Methods and Materials:
This is a secondary analysis of data from a randomized clinical trial. We used restricted cubic splines to assess the relationship between TA scores and health care utilization.
Results:
Six hundred seventy-two patients were enrolled in the study, with 331 (49.3%) dying within 12 months. Patients with higher TA were less likely to have an ED visit in the last 30 days of life, but there was no evidence of a relationship between TA and enrollment in hospice.
Conclusions:
Higher TA was associated with decreased ED visits within 30 days of death. There was no association between TA and rates of hospice enrollment.
Clinical Registration Number: NCT02712229.
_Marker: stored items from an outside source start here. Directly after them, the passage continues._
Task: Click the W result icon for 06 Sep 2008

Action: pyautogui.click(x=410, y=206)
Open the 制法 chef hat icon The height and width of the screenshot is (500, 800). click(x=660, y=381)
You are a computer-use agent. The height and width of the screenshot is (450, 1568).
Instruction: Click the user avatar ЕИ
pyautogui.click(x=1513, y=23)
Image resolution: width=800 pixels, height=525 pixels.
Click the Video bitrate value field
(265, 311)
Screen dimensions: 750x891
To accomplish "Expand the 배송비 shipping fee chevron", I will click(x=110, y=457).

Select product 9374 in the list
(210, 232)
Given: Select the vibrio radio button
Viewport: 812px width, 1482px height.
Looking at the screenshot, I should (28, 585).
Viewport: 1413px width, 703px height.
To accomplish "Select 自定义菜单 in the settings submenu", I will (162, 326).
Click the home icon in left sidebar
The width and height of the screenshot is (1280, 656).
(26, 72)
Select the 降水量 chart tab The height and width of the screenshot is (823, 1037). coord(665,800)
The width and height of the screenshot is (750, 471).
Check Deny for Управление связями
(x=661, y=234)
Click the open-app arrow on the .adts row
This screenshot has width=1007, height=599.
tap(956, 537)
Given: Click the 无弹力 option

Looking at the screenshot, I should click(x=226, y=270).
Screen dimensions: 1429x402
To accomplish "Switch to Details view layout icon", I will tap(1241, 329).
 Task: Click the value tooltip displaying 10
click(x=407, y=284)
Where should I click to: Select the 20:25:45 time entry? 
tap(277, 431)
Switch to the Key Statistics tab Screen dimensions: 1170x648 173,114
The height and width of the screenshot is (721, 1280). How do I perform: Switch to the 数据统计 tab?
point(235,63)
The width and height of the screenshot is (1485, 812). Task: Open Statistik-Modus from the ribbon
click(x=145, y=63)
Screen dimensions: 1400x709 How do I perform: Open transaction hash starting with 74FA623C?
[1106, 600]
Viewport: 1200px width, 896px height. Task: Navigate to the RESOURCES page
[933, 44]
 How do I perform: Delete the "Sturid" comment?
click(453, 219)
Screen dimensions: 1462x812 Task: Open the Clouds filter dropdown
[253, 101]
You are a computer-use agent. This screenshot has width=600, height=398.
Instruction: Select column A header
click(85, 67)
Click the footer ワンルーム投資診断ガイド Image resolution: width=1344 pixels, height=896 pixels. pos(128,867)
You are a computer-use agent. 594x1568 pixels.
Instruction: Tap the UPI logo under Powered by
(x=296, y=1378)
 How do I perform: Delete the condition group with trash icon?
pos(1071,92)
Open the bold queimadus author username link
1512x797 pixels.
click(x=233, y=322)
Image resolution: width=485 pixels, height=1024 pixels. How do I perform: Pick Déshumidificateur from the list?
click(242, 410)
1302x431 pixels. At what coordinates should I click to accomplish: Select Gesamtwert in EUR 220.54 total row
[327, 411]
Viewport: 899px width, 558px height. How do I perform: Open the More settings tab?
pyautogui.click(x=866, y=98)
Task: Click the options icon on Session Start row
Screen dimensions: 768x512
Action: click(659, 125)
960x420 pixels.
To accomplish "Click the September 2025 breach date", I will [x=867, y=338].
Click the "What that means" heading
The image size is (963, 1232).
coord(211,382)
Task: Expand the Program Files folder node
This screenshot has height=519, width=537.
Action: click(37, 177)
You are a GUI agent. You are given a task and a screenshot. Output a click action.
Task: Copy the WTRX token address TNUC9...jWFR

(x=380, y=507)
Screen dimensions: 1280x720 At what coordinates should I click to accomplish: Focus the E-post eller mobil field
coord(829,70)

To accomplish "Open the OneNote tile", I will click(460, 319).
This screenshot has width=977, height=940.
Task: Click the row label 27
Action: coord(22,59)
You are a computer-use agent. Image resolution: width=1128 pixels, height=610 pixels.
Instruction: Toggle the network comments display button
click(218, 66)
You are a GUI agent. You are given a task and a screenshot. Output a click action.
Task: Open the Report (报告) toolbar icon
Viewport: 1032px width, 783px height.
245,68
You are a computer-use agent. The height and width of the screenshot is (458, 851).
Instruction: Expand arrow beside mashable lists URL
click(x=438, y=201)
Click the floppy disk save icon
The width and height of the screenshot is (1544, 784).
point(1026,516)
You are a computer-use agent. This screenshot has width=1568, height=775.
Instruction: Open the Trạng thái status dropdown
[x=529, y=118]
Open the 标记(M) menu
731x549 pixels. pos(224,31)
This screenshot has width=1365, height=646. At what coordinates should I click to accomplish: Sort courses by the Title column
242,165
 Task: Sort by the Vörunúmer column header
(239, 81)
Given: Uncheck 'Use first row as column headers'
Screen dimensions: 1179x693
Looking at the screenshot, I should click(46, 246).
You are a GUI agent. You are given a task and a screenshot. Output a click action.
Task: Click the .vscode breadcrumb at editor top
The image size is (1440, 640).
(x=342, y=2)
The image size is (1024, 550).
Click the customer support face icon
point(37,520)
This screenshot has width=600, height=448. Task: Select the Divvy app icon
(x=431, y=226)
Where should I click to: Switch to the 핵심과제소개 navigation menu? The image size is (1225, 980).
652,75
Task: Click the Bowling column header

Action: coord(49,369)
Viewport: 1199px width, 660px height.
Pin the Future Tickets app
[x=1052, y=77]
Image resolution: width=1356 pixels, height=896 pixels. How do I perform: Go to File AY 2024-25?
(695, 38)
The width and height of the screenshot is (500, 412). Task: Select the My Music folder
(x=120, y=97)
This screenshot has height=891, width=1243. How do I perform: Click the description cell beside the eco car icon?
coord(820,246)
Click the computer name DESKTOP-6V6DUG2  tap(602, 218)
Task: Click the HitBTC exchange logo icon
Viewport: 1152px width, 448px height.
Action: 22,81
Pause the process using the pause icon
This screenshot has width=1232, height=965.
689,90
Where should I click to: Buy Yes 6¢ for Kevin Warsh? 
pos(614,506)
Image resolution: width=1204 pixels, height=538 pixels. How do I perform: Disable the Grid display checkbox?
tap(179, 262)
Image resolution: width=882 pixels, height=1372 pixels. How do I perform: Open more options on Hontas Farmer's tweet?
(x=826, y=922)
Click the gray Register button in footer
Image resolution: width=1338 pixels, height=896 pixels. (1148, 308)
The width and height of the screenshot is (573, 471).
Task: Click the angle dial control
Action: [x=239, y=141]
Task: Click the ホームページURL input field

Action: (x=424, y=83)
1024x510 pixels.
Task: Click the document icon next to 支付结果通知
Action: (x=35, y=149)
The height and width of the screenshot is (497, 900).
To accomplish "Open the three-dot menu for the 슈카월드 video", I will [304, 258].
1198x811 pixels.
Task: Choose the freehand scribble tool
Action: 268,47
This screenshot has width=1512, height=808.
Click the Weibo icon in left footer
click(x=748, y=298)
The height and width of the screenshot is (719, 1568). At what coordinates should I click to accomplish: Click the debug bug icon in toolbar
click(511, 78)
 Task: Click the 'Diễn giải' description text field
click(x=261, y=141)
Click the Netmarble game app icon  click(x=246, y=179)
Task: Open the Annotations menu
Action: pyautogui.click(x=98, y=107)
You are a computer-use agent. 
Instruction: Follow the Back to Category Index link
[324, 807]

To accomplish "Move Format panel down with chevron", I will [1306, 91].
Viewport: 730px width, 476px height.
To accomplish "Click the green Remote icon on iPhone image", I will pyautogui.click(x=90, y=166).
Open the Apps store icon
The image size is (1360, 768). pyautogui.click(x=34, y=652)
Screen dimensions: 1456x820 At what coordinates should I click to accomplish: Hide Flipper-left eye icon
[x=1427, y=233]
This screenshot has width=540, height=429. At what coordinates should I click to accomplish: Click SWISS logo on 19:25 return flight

Keywords: advanced cancer, emergency department visits, hospice enrollment, therapeutic alliance
Introduction
Healthcare utilization among cancer patients increases significantly in the last six months before death and is associated with decreased quality of life.1–3 Despite efforts to increase enrollment and access, hospice remains underutilized among patients with advanced cancer.4 Given the high rates of health care utilization near the end of life in advanced cancer patients, decreasing end of life emergency department (ED) visits and increasing hospice enrollment rates are commonly used quality metrics.5–8
Therapeutic alliance (TA) is the extent to which patients feel a sense of mutual understanding, caring, and trust with their oncologist. Recent literature has demonstrated that high TA correlates with improved treatment adherence and improved quality of life among patients with advanced cancer, perhaps because strong patient-provider TA improves patients' abilities to proactively manage their health care and, therefore, leads to less urgent, potentially avoidable care.9,10 TA also may be associated with decreased time in the intensive care unit at the end of life.11 However, there is a little research on the relationship between TA and ED visits and hospice enrollment in the advanced cancer setting.12
In this study of patients with advanced cancer, we aim at determining if TA is associated with: (1) ED visits within 30 days of death, and (2) hospice enrollment. We hypothesized that high TA would be associated with fewer ED visits in the last 30 days of life and higher hospice utilization among those who died during the study.
Methods and Materials
Study design
This is a secondary analysis of CONNECT, a cluster randomized clinical trial of 672 patients with advanced cancer that evaluated the impact of primary palliative care in oncology clinics. The research protocol was approved by the University of Pittsburgh Institutional Review Board (PRO15120154) and was registered with clinicaltrials.gov (NCT02712229).13,14
Participants
Inclusion criteria were: (1) age ≥21 years old, (2) metastatic solid tumor diagnosis, (3) treating oncologist answered yes to “would not be surprised if patient died in the next year,” (4) ECOG score ≤2, and (5) patient willing to be seen by a participating oncologist at least monthly for visits. Exclusion criteria were: (1) unable to read and respond to questions in English, (2) cognitively impaired or unable to consent to treatment, (3) unable to participate in a baseline interview, and (4) diagnosed with hematologic malignancy.
Measures
TA was measured using The Human Connection (THC) scale at patients' baseline assessment. THC is a validated 16-item Likert-type scale in which patients evaluate their relationship with their oncologist and a higher score indicates a higher TA.11 Before our analysis, we considered if the CONNECT intervention had an impact on TA over time and whether TA scores changed over time within treatment groups. We found that the intervention did not significantly influence TA scores nor did TA scores differ over time (Supplementary Fig. S1). In addition, we did not find an association between intervention group and rates of health care utilization. Therefore, we used patient's baseline TA scores in both the intervention and control groups in our analysis.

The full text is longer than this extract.